This week on the Retire With More Show we had a very special guest, our in-house expert when it comes to developing and maintaining strong and personal client relationships, Sally Brandon. Sally Brandon is the VP of Client Services at Rebalance. She has spoken to thousands and thousands of clients about retirement and how to invest. Over time, you begin to hear certain themes again and again. On this week’s program, Sally shared with our listeners and us a few anecdotes, stories and big lessons for retirement investors.
One concept that keeps coming up is “portfolio hygiene.” Every year it’s really important that clients take a look at their portfolios and make sure that the way the money is being invested is still appropriate. As life goes on, changes occur. If you have any life changes, you have to take them into consideration when you take a look at how your portfolio is being managed. For example, your beneficiaries. If someone who is named as a beneficiary dies you certainly have to make that correction, but what about in a divorce?
“We had a client recently who had been divorced for several years and then got remarried. When we got linked to his account, I was able to look inside and see who his beneficiaries were. I wanted to make sure that the way he had originally set up the account was still appropriate and, sure enough, he had his first wife as still the primary beneficiary. We quickly made that change and listed his current wife as the new primary beneficiary on the account.” – Sally Brandon
It’s important to make sure that your beneficiaries are up to date, but it’s also critical to look at your overall asset allocations.
“A client of ours was the sole beneficiary of an elderly mother. We were managing her retirement account in a pretty growth-oriented portfolio, but there was room to take on a little bit more equity exposure. She has an elderly mother and our client was soon going to be inheriting her funds. When she took a look at how her mother’s assets were being invested, they were all in bonds. We needed to take that into consideration and factor in the money that she’s going to be inheriting into her overall allocation. It made us stop and think about how we should invest her retirement plan.” – Sally Brandon
Sally, or someone on her client services team, makes a point to get on the phone with every client and to go through this process of “portfolio hygiene.” It’s all about making sure that on a regular basis we learn about people’s life changes.
test drive your advisor
If you are going to have somebody manage your money, you want to make sure that you’ve made the right decision, but how do you know which financial advisor to use? Sally recommends that just as you would test drive a car, you test drive the advisor.

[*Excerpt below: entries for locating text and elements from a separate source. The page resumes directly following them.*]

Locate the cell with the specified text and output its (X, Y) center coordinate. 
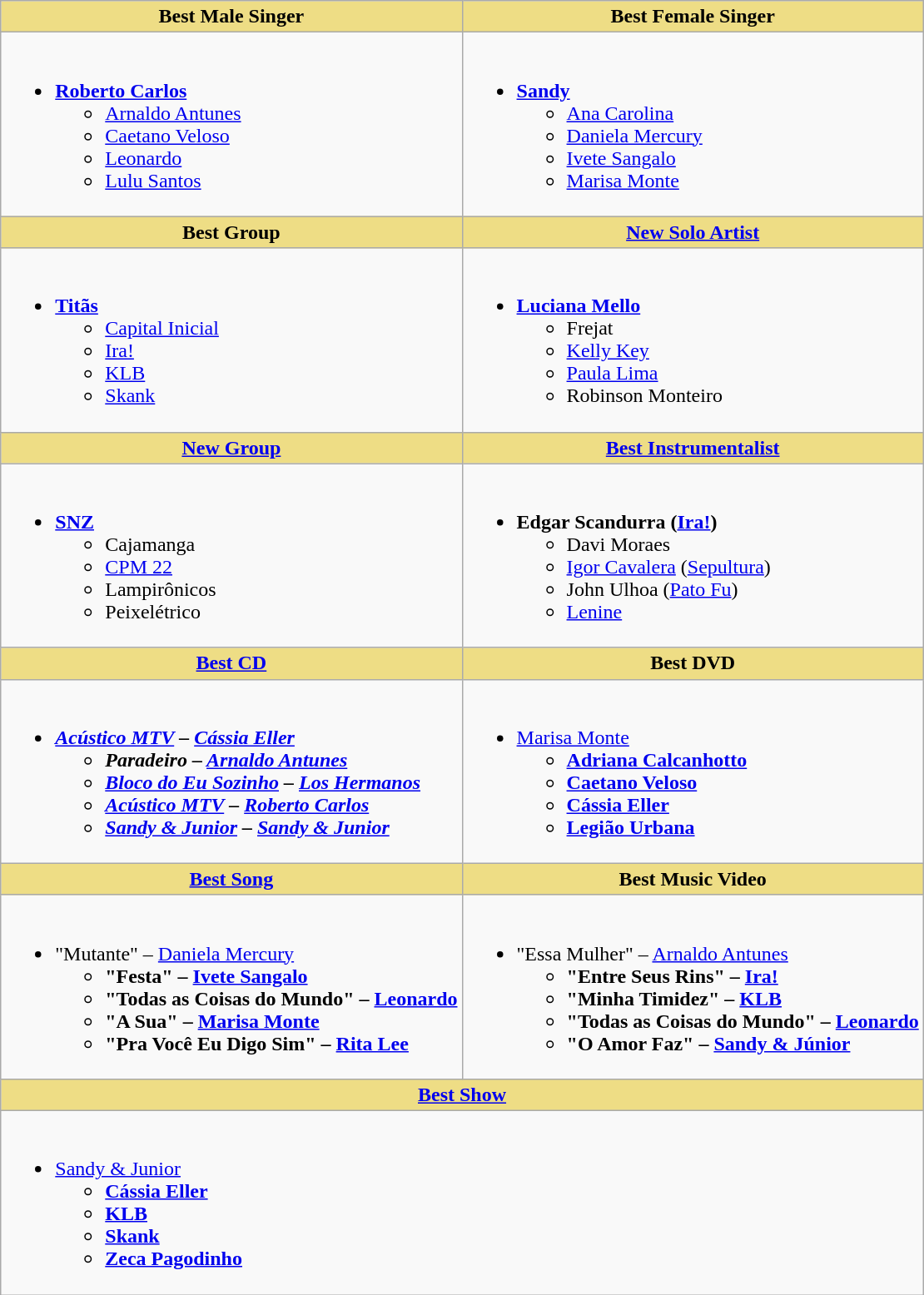
"Essa Mulher" – Arnaldo Antunes"Entre Seus Rins" – Ira!"Minha Timidez" – KLB"Todas as Coisas do Mundo" – Leonardo"O Amor Faz" – Sandy & Júnior (693, 987)
Edgar Scandurra (Ira!)Davi MoraesIgor Cavalera (Sepultura)John Ulhoa (Pato Fu)Lenine (693, 556)
TitãsCapital InicialIra!KLBSkank (231, 340)
SNZCajamangaCPM 22LampirônicosPeixelétrico (231, 556)
Best Instrumentalist (693, 448)
Best Male Singer (231, 17)
"Mutante" – Daniela Mercury"Festa" – Ivete Sangalo"Todas as Coisas do Mundo" – Leonardo"A Sua" – Marisa Monte"Pra Você Eu Digo Sim" – Rita Lee (231, 987)
Roberto CarlosArnaldo AntunesCaetano VelosoLeonardoLulu Santos (231, 125)
New Group (231, 448)
Best Female Singer (693, 17)
Acústico MTV – Cássia EllerParadeiro – Arnaldo AntunesBloco do Eu Sozinho – Los HermanosAcústico MTV – Roberto CarlosSandy & Junior – Sandy & Junior (231, 771)
Best Song (231, 879)
Marisa MonteAdriana CalcanhottoCaetano VelosoCássia EllerLegião Urbana (693, 771)
New Solo Artist (693, 232)
Best DVD (693, 663)
SandyAna CarolinaDaniela MercuryIvete SangaloMarisa Monte (693, 125)
Best Show (463, 1095)
Best Group (231, 232)
Luciana MelloFrejatKelly KeyPaula LimaRobinson Monteiro (693, 340)
Best CD (231, 663)
Best Music Video (693, 879)
Sandy & JuniorCássia EllerKLBSkankZeca Pagodinho (463, 1202)
Return [X, Y] of the center of cell containing provided text 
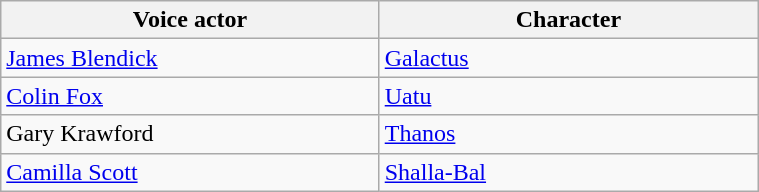
Character [568, 20]
Gary Krawford [190, 134]
Colin Fox [190, 96]
James Blendick [190, 58]
Uatu [568, 96]
Thanos [568, 134]
Galactus [568, 58]
Voice actor [190, 20]
Camilla Scott [190, 172]
Shalla-Bal [568, 172]
Find where the given text appears and provide that cell's center as (X, Y) coordinate. 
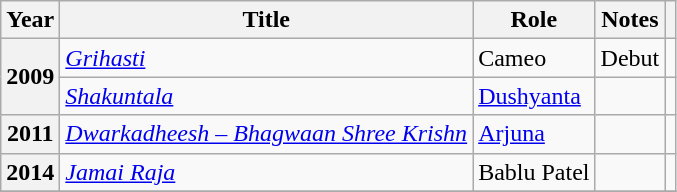
Arjuna (534, 134)
2011 (30, 134)
Bablu Patel (534, 172)
Notes (630, 20)
Title (266, 20)
Dwarkadheesh – Bhagwaan Shree Krishn (266, 134)
Dushyanta (534, 96)
Grihasti (266, 58)
Year (30, 20)
2009 (30, 77)
2014 (30, 172)
Cameo (534, 58)
Role (534, 20)
Jamai Raja (266, 172)
Debut (630, 58)
Shakuntala (266, 96)
Find where the given text appears and provide that cell's center as (x, y) coordinate. 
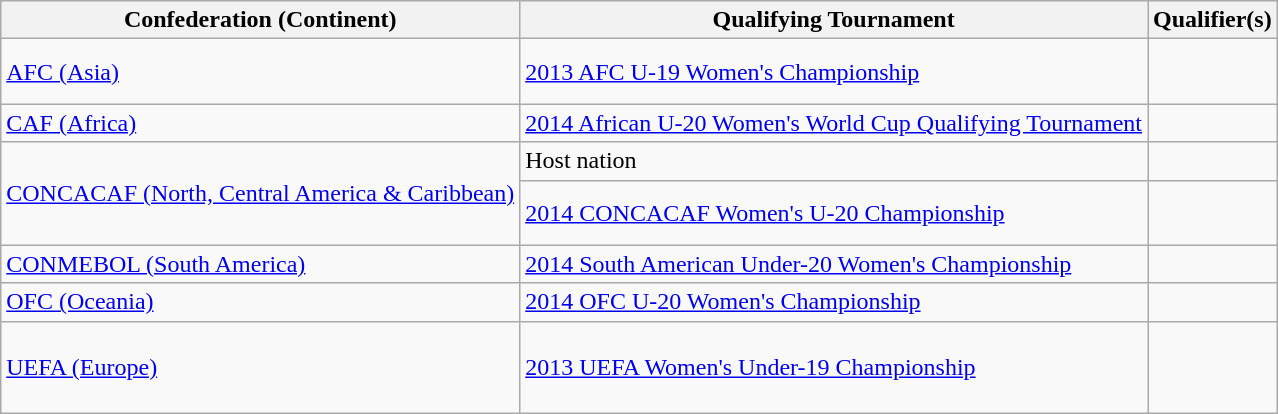
CONMEBOL (South America) (260, 264)
CONCACAF (North, Central America & Caribbean) (260, 194)
2014 CONCACAF Women's U-20 Championship (834, 212)
2014 OFC U-20 Women's Championship (834, 302)
UEFA (Europe) (260, 367)
Confederation (Continent) (260, 20)
2014 South American Under-20 Women's Championship (834, 264)
2013 AFC U-19 Women's Championship (834, 72)
Qualifier(s) (1213, 20)
OFC (Oceania) (260, 302)
CAF (Africa) (260, 123)
Qualifying Tournament (834, 20)
Host nation (834, 161)
2014 African U-20 Women's World Cup Qualifying Tournament (834, 123)
2013 UEFA Women's Under-19 Championship (834, 367)
AFC (Asia) (260, 72)
Determine the (X, Y) coordinate at the center of the cell enclosing the given text.  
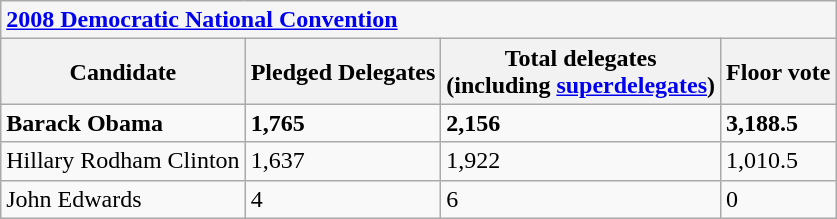
John Edwards (123, 199)
Candidate (123, 72)
0 (778, 199)
4 (343, 199)
Total delegates(including superdelegates) (581, 72)
2008 Democratic National Convention (418, 20)
1,637 (343, 161)
3,188.5 (778, 123)
1,765 (343, 123)
1,922 (581, 161)
6 (581, 199)
Floor vote (778, 72)
1,010.5 (778, 161)
Barack Obama (123, 123)
2,156 (581, 123)
Pledged Delegates (343, 72)
Hillary Rodham Clinton (123, 161)
Provide the [X, Y] coordinate of the cell's center where the given text is located.  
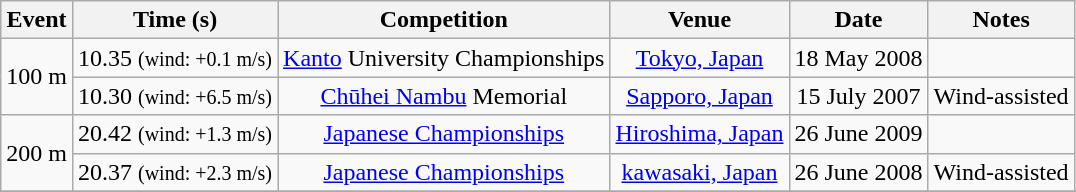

“Ron and his wife named Tammy decided to ‘test-drive’ Rebalance against his wife’s accounts over at Ameriprise. He chose to give us one of his wife’s accounts that was being managed in the same manner as his retirement account. It’s important to compare apples to apples. So what they did is give us her retirement account to manage for a year and his retirement account was kept over at Ameriprise. We kept the stock/bond allocation the same. When we had our annual ‘check-up’ he looked at the returns and he was really amazed by the shortfall in his account and it was mainly because of the management fees that were being stripped out of his account. At that point he got very disenchanted with Ameriprise and wanted that money for himself, so he took his other three accounts and moved them over to Rebalance to manage as well.” – Sally Brandon
Breaking up is hard to do with a financial advisor. We hear this all of the time. In a lot of ways, as a good financial advisor we’re in the business of peace of mind. People don’t always understand where their income is really going to come from. They think that the money is going to materialize miraculously.
Let’s take a look at Sarah in New York, whose husband passed away. She was worried, as most people are when circumstances change, about not having enough. She needed to understand. So she went through extensive analysis and she gave Rebalance half of her money and the rest she put at Morgan Stanley.
“She went to Morgan Stanley and gave them half her money, and she was actually feeling very comfortable. They were very well allocated, low-cost, they were charging double the fee we were charging, but in this case Sarah was happy to pay for it because they were right down the street from her and she liked being able to come in and sit down in their offices. But then Morgan Stanley made a critical mistake. They began to try to extract more fees from her account by trying to sell her the very products she knew were not in her best interest but that of the broker’s best interest. As soon as that happened, the alarm bells went off and she moved all of her money over to Rebalance.” – Sally Brandon
Sarah understood how the people she was working with were being compensated and she understood the difference in the incentives. At the end of the day, we want clients to retire with more. We want to put our clients into a diversified portfolio that is appropriate for them, that is low cost and that can give their money the best chance possible to be able to give you more.